A inteligência artificial e a biologia de sistemas podem revolucionar todo o processo de desenvolvimento de vacinas.
Diversas metodologias biotecnológicas, baseadas em técnicas in silico e in vivo, podem analisar e propor candidatos com potencial para formulação de vacinas. No entanto, essas metodologias não possuem, sozinhas, a capacidade de medir e examinar a resposta do sistema imunológico em nível global. A inteligência artificial e a biologia sistêmica podem ajudar a encontrar uma resposta para esse problema por meio de uma integração imediata deles, dentro do desenvolvimento de pipeline de vacinas, e aumentar o sucesso de estudos experimentais in vitro / ou in vivo. (RUSSO et al., 2020).
2.2 Biologia sintética
Outra área de grande aplicação é a biologia sintética. As vias biossintéticas estão se tornando cada vez mais realistas e compreendidas – em parte, devido às ciências ômicas – e servem de base para a biologia sintética. Uma variedade de algoritmos tem sido desenvolvida e pode ser usada para identificar todas as vias metabólicas possíveis e suas enzimas correspondentes.

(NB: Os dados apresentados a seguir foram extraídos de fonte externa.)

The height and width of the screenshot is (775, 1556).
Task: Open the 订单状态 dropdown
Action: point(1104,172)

Os algoritmos podem ser classificados de acordo com várias propriedades e modelados em um contexto específico do microrganismo. Portanto, há um aumento da necessidade de ferramentas computacionais que possam apoiar esses esforços.
Finalmente, o software de design pode ajudar o microbiologista na
integração de uma via selecionada em unidades de transcrição inteligentemente reguladas.

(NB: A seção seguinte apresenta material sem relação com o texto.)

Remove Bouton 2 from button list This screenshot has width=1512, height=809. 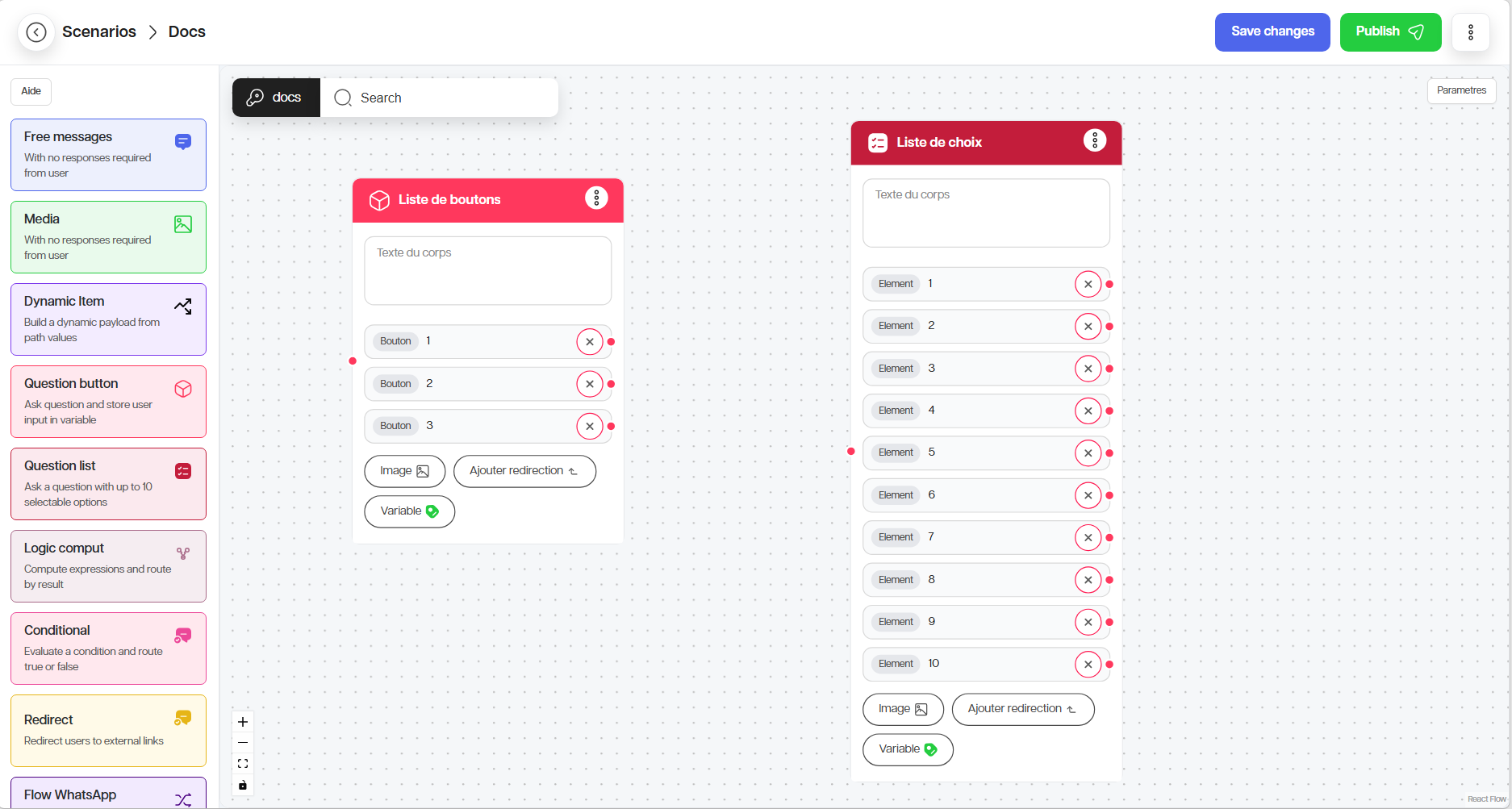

Inúmeros softwares estão disponíveis para esses estudos, tais quais: BNICE, DESHARKY, FMM e RetroPath, para predição de vias metabólicas, e COBRA toolbox, SurreyFBA, CycSim, BioMet toolbox, iPATH2 e GLAMM, para modelagem metabólica (MEDEMA et al., 2012). Com a biologia sintética, várias funções podem ser criadas, aumentadas ou suprimidas, de acordo com os objetivos em questão.
2.3 Microbiologia clínica e diagnóstico
Nos últimos anos, com os progressos da digitalização e da inteligência artificial, as tecnologias baseadas em dados podem ser aplicáveis em áreas com alto grau de automação e padronização.
Nesse sentido, avanços substanciais também foram relatados em microbiologia clínica.
O uso de software de inteligência artificial – para interpretar dados – é de extrema importância na microbiologia, e esses algoritmos de AI estão se tornando parte do dia a dia do microbiologista. Como exemplo, pode-se citar os laboratórios de microbiologia clínica, nos quais as ferramentas de AI têm sido usadas para diagnóstico clínico, análise de imagens, incluindo colorações de Gram, exame e leitura de placa digital de culturas bacterianas, dados de espectrometria de massa de dessorção-ionização (MALDI-TOF) e dados da sequência do genoma de micróbios. Ferramentas e técnicas de bioinformática, analisando sequenciamento de nova geração (next-generation sequencing, NGS), são cada vez mais utilizadas para o diagnóstico e a monitorização de infecções e doenças. (EGLI, 2020; SMITH et al., 2020).